What is asked: Turn every line of the entries below into a JSON list of strings, with one string for each line and no blank lines.

-- BEGIN Information provided --

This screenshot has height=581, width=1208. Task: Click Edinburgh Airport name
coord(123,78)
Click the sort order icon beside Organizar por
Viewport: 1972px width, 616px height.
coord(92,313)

-- END Information provided --

Solution:
[
  "This screenshot has height=581, width=1208. Task: Click Edinburgh Airport name",
  "coord(123,78)",
  "Click the sort order icon beside Organizar por",
  "Viewport: 1972px width, 616px height.",
  "coord(92,313)"
]